## REQUEST
Pick out each line below that contains the word "heading" and copy those lines in full.
* BEGIN INPUT *
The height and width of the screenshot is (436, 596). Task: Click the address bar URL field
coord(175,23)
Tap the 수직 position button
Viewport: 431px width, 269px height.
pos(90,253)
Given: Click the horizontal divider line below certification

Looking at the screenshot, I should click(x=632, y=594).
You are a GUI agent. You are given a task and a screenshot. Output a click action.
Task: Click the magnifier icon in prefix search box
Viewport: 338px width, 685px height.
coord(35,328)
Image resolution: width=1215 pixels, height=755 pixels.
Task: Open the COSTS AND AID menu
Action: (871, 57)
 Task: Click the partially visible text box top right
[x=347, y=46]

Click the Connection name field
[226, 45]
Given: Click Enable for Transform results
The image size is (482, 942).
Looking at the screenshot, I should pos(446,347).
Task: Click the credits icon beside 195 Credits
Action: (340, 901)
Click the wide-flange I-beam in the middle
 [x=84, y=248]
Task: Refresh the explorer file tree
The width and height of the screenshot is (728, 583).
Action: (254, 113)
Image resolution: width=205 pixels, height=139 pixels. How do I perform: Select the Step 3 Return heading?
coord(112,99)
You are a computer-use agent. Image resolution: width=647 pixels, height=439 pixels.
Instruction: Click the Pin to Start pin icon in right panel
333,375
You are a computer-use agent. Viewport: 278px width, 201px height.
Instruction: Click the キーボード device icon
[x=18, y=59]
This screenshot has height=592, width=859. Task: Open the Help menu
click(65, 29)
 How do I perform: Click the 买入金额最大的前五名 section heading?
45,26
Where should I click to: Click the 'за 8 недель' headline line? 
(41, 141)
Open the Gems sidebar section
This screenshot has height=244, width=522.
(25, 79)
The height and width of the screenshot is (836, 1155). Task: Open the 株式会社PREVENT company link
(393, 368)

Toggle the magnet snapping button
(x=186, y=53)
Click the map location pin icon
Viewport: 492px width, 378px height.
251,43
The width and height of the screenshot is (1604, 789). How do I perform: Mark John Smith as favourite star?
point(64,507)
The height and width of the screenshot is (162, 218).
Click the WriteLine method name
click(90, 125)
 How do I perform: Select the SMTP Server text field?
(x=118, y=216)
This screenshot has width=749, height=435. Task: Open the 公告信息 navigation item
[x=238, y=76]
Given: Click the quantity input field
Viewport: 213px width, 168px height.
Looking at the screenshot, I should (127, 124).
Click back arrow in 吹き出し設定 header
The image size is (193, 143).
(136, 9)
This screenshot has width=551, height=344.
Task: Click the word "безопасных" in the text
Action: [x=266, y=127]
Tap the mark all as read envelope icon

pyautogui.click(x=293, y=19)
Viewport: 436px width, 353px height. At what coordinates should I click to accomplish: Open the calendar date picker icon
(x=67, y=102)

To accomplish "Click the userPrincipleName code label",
* END INPUT *
## FINAL RESULT
Image resolution: width=205 pixels, height=139 pixels. How do I perform: Select the Step 3 Return heading?
 How do I perform: Click the 买入金额最大的前五名 section heading?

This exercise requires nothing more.